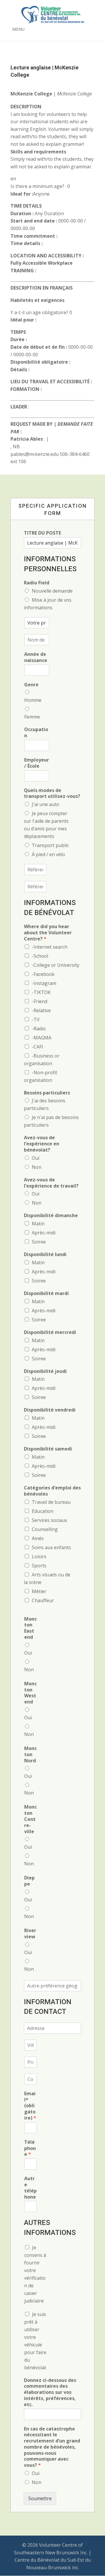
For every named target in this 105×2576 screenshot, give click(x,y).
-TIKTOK (41, 992)
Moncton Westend (30, 1693)
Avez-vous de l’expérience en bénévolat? (41, 1144)
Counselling (45, 1529)
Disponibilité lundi (45, 1254)
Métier (39, 1591)
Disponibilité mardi (46, 1293)
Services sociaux (49, 1520)
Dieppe (29, 1881)
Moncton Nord (30, 1754)
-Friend (39, 1001)
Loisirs (39, 1556)
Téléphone (30, 2148)
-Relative (41, 1010)
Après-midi (43, 1232)
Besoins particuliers (47, 1093)
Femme (32, 717)
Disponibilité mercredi (50, 1332)
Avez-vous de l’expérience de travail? (51, 1183)
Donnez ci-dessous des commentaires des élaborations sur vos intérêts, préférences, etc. (50, 2392)
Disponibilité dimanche (51, 1215)
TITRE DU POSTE (42, 533)
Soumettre (40, 2498)
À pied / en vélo (48, 854)
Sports (39, 1565)
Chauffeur (43, 1600)
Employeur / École (36, 763)
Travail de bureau (51, 1502)
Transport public (50, 845)
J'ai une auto (45, 804)
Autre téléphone (30, 2187)
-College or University (55, 965)
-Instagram (44, 983)
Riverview (30, 1933)
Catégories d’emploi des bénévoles (52, 1491)
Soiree (39, 1242)
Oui (35, 1158)
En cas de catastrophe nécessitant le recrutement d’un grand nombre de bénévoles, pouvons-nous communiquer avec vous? (52, 2447)
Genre (31, 685)
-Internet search (49, 947)
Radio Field (36, 583)
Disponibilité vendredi (50, 1410)
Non (36, 1167)
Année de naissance (35, 657)
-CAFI (37, 1047)
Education (42, 1511)
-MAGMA (41, 1037)
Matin (38, 1223)
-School (40, 956)
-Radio (39, 1028)
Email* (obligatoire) (30, 2106)
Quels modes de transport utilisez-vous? (52, 793)
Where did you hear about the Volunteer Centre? (48, 932)
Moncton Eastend (30, 1628)
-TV (36, 1019)
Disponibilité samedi (48, 1449)
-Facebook (43, 974)
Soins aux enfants (51, 1547)
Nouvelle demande (52, 591)
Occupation (36, 732)
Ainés (38, 1538)
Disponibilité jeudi (45, 1371)
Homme (32, 700)
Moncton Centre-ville (30, 1819)
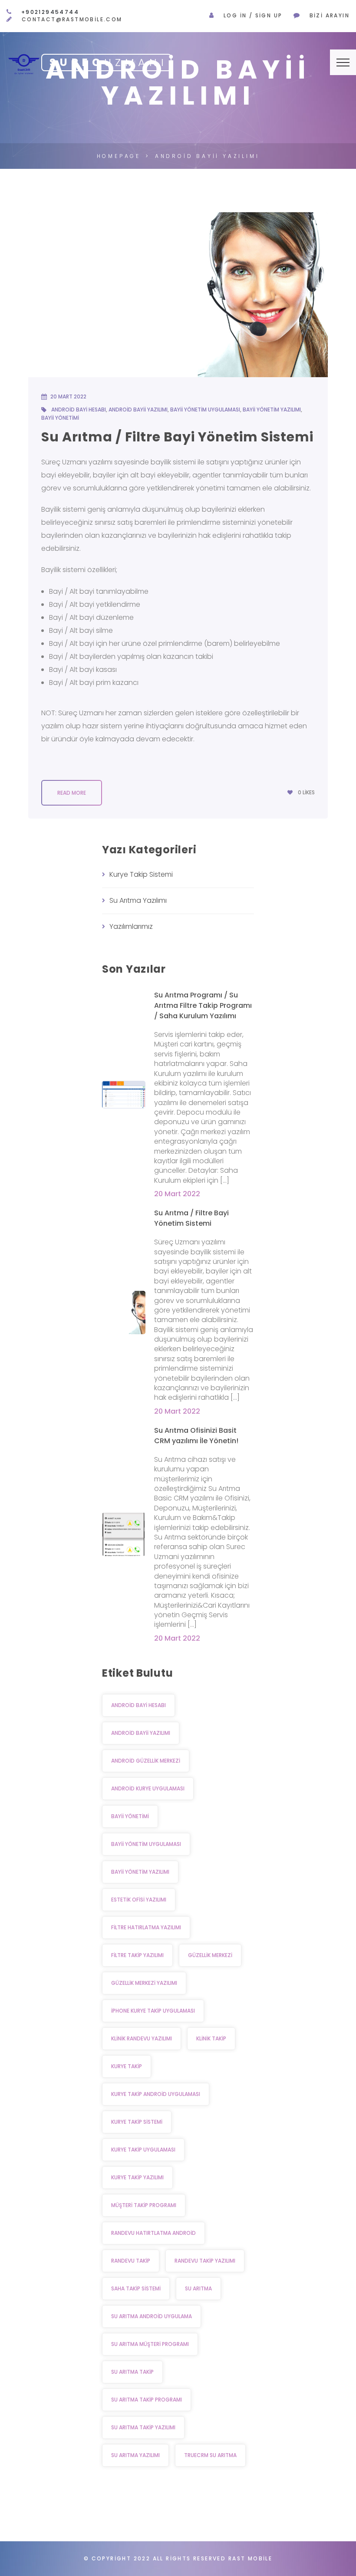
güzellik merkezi (210, 1955)
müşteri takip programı (143, 2205)
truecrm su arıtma (210, 2455)
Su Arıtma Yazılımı (138, 900)
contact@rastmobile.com (72, 19)
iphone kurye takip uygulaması (153, 2010)
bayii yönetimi (60, 417)
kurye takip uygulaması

□ □ □

* _Work order_
With images excluded, write the records above out again exactly.

* _Written answer_
For every named target in this 105×2576 screenshot, give click(x,y).
-TIKTOK (41, 992)
Moncton Westend (30, 1693)
Avez-vous de l’expérience en bénévolat? (41, 1144)
Counselling (45, 1529)
Disponibilité lundi (45, 1254)
Métier (39, 1591)
Disponibilité mardi (46, 1293)
Services sociaux (49, 1520)
Dieppe (29, 1881)
Moncton Nord (30, 1754)
-Friend (39, 1001)
Loisirs (39, 1556)
Téléphone (30, 2148)
-Relative (41, 1010)
Après-midi (43, 1232)
Besoins particuliers (47, 1093)
Femme (32, 717)
Disponibilité mercredi (50, 1332)
Avez-vous de l’expérience de travail? (51, 1183)
Donnez ci-dessous des commentaires des élaborations sur vos intérêts, préférences, etc. (50, 2392)
Disponibilité dimanche (51, 1215)
TITRE DU POSTE (42, 533)
Soumettre (40, 2498)
À pied / en vélo (48, 854)
Sports (39, 1565)
Chauffeur (43, 1600)
Employeur / École (36, 763)
Travail de bureau (51, 1502)
Transport public (50, 845)
J'ai une auto (45, 804)
Autre téléphone (30, 2187)
-College or University (55, 965)
-Instagram (44, 983)
Riverview (30, 1933)
Catégories d’emploi des bénévoles (52, 1491)
Soiree (39, 1242)
Oui (35, 1158)
En cas de catastrophe nécessitant le recrutement d’un grand nombre de bénévoles, pouvons-nous communiquer avec vous? (52, 2447)
Genre (31, 685)
-Internet search (49, 947)
Radio Field (36, 583)
Disponibilité vendredi (50, 1410)
Non (36, 1167)
Année de naissance (35, 657)
-CAFI (37, 1047)
Education (42, 1511)
-MAGMA (41, 1037)
Matin (38, 1223)
-School (40, 956)
-Radio (39, 1028)
Email* (obligatoire) (30, 2106)
Quels modes de transport utilisez-vous? (52, 793)
Where did you hear about the Volunteer Centre? (48, 932)
Moncton Eastend (30, 1628)
-TV (36, 1019)
Disponibilité samedi (48, 1449)
-Facebook (43, 974)
Soins aux enfants (51, 1547)
Nouvelle demande (52, 591)
Occupation (36, 732)
Ainés (38, 1538)
Disponibilité jeudi (45, 1371)
Homme (32, 700)
Moncton Centre-ville (30, 1819)
güzellik merkezi (210, 1955)
müşteri takip programı (143, 2205)
truecrm su arıtma (210, 2455)
Su Arıtma Yazılımı (138, 900)
contact@rastmobile.com (72, 19)
iphone kurye takip uygulaması (153, 2010)
bayii yönetimi (60, 417)
kurye takip uygulaması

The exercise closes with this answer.